Piloni_energia_elettricaTutta la società elettrica italiana contro un pacchetto di energie rinnovabili. Il sogno svanito di una cordata italiana

ROMA – La maschera dietro cui si sono nascosti per mesi i francesi di Edf alla fine è caduta e l’intenzione (sospettata fin dall’inizio da alcuni, tra cui romacapitale.net) di fare dell’intera Edison un solo boccone è venuta alla luce. La proposta infatti presentata ieri a Delmi, la società che comprende i soci italiani A2A e Iren, prevede di scambiare le quote possedute dalle due municipalizzate di Milano e di Torino in Edipower, rispettivamente del 20% e del 10%, contro il 100% di Edens un’impresa del gruppo che opera nel campo delle energie rinnovabili. La proposta è accompagnata, oltre che dal rifiuto dell’Opa su Edison, anche da una motivazione beffarda: “In modo da aiutare la costituzione di un nuovo soggetto delle rinnovabili in Italia e per consentire ai partner italiani di beneficiare degli sforzi compiuti da Edison per ristrutturare la propria profittabilità”. Sembra che la risatina di Sarkozy sia diventata contagiosa.

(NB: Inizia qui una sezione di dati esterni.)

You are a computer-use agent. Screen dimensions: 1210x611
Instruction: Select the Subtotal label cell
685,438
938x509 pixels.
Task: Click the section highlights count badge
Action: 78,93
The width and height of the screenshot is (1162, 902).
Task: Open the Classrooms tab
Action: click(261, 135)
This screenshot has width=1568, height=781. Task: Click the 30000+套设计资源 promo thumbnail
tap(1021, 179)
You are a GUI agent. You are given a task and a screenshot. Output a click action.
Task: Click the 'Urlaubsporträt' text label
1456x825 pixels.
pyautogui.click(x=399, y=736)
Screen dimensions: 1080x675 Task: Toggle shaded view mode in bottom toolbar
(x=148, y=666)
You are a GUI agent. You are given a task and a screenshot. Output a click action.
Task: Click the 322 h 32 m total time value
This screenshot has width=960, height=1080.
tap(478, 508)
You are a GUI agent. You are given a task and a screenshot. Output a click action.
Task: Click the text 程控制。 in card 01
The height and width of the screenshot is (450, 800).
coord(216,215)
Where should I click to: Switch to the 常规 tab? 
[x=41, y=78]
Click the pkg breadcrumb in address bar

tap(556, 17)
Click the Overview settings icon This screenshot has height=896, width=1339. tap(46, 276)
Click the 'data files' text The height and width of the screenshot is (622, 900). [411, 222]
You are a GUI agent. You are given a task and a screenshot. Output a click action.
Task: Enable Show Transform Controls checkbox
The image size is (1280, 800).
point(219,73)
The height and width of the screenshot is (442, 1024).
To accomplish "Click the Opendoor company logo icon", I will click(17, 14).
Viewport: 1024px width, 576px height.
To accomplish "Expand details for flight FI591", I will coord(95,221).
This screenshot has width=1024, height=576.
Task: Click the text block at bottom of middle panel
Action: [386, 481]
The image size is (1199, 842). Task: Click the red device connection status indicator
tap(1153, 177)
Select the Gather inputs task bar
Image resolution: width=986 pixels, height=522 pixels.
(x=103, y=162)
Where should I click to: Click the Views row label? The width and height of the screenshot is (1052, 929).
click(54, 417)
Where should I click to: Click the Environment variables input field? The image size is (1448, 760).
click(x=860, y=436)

La reazione di parte italiana è ben descritta dal Sole 24 Ore di oggi: “La proposta francese di separazione di Edison è molto diversa  dall’impianto originario su cui finora si era ragionato e soprattutto suona come un blitz sull’energia italiana. Tanto da scatenare l’ira degli italiani che hanno bocciato il piano e convocato d’urgenza un summit per oggi”. Anche l’assessore al bilancio del Comune di Milano, Bruno Tabacci, che aveva liquidato il lodo Zuccoli che mirava a portare tutta Edipower sotto controllo italiano (e il possibile ingresso di Acea in una eventuale cordata italiana aveva spinto romacapitale.net a seguire la trattativa) oggi definisce la proposta di Edf  “una boutade da rinviare al mittente”.

I giochi dunque in apparenza si riaprono, ma il problema è quello di capire quali carte hanno ancora in mano gli italiani per sedersi al tavolo da gioco con i francesi. La proposta di marzo di spartizione di Edipower, che sembrava per i soci di Delmi la linea del piave, sembra oramai superata, anche perché nel frattempo i francesi si sono comprati anche la quota della svizzera Alpiq (10%) in Edipower. Con una salda maggioranza in mano alla controparte, il potere contrattuale del litigioso partner italiano sembra davvero ridotto al lumicino.